Modeling of optimal green liquor pretreatment for enhanced biomass saccharification and delignification by distinct alteration of wall polymer features and biomass porosity in Miscanthus

2020 
Abstract Miscanthus is a leading bioenergy crop with enormous biomass resource convertible into bioethanol and biochemicals. However, lignocellulose recalcitrance basically causes costly bioethanol production with potential secondary pollution to the environment. In this study, the green liquor (mixed sodium carbonate and sodium sulfide) pretreatments were optimized using response surface methodological modeling for enhancing biomass saccharification and delignification in Miscanthus. By comparison, the optimal saccharification approach led to relatively higher hexose yield of 87% (% cellulose) for bioethanol yield of 17.1% (% dry matter) with the sugar-ethanol conversion rate at 98%, whereas the optimal delignification approach could achieve the highest delignification rate at 93% potential for lignin-derived biofuel or value-added biochemicals. Notably, those two optimized pretreatments could distinctively extract hemicellulose-lignin complex and altered wall polymer features, leading to much increased cellulose accessibility for efficient biomass enzymatic hydrolysis.
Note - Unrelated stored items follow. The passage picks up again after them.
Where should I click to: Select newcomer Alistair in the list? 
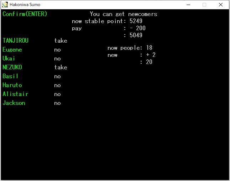[15, 94]
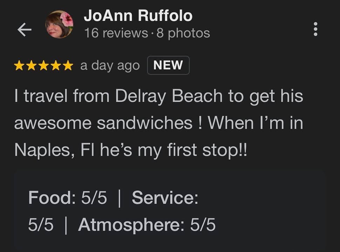View the reviewer's 8 photos
The image size is (340, 252).
click(x=183, y=33)
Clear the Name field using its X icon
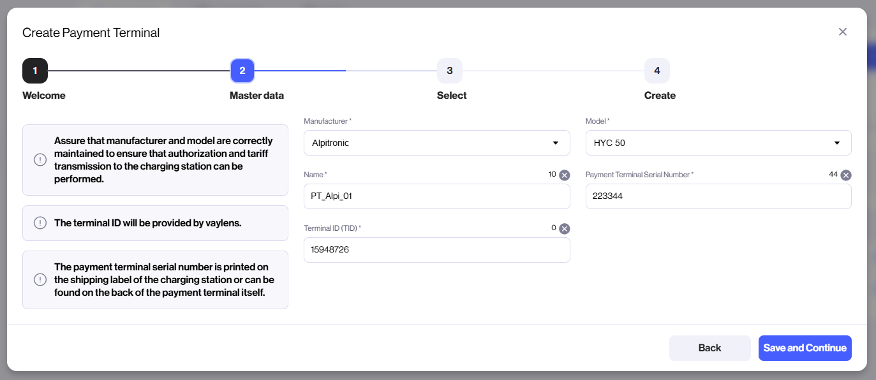This screenshot has height=380, width=876. tap(564, 175)
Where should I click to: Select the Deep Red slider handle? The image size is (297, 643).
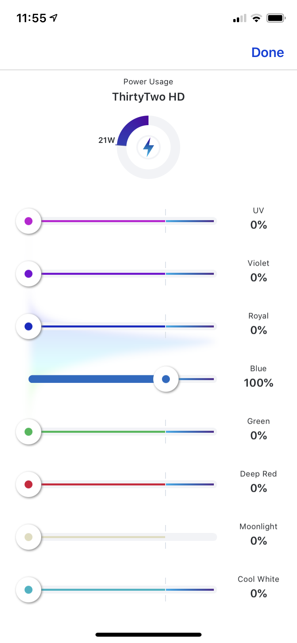coord(29,484)
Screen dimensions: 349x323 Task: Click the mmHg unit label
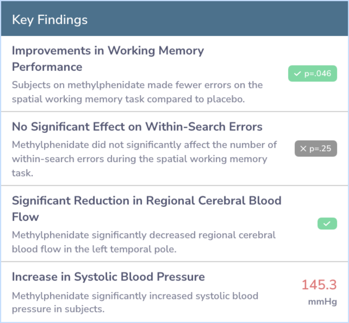pos(322,302)
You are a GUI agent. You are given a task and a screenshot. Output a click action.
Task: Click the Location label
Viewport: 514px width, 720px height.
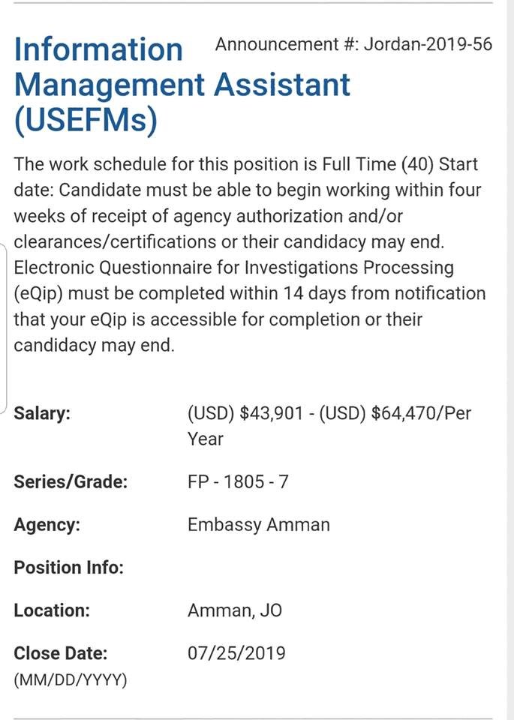tap(52, 610)
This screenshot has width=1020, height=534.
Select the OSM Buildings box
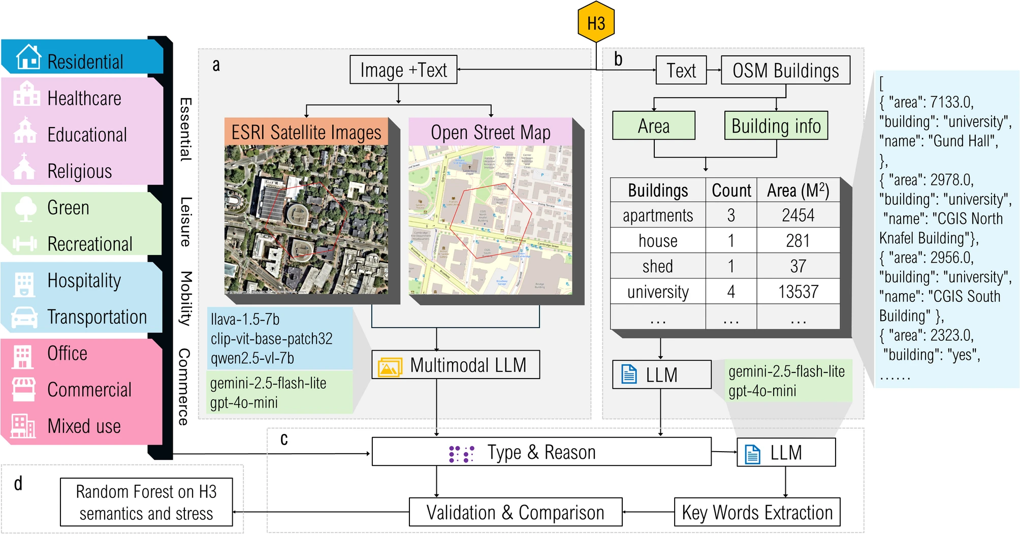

Exceptionally, the optimal delignification led to decreased biomass porosity accountable for relatively lower hexose yield, suggesting that its cellulose microfibrils may be aggregated from excessive non-cellulosic polymers extraction. Hence, this study has demonstrated two optional strategies for green-like and cost-effective biofuels and biochemical production in Miscanthus and other bioenergy crops.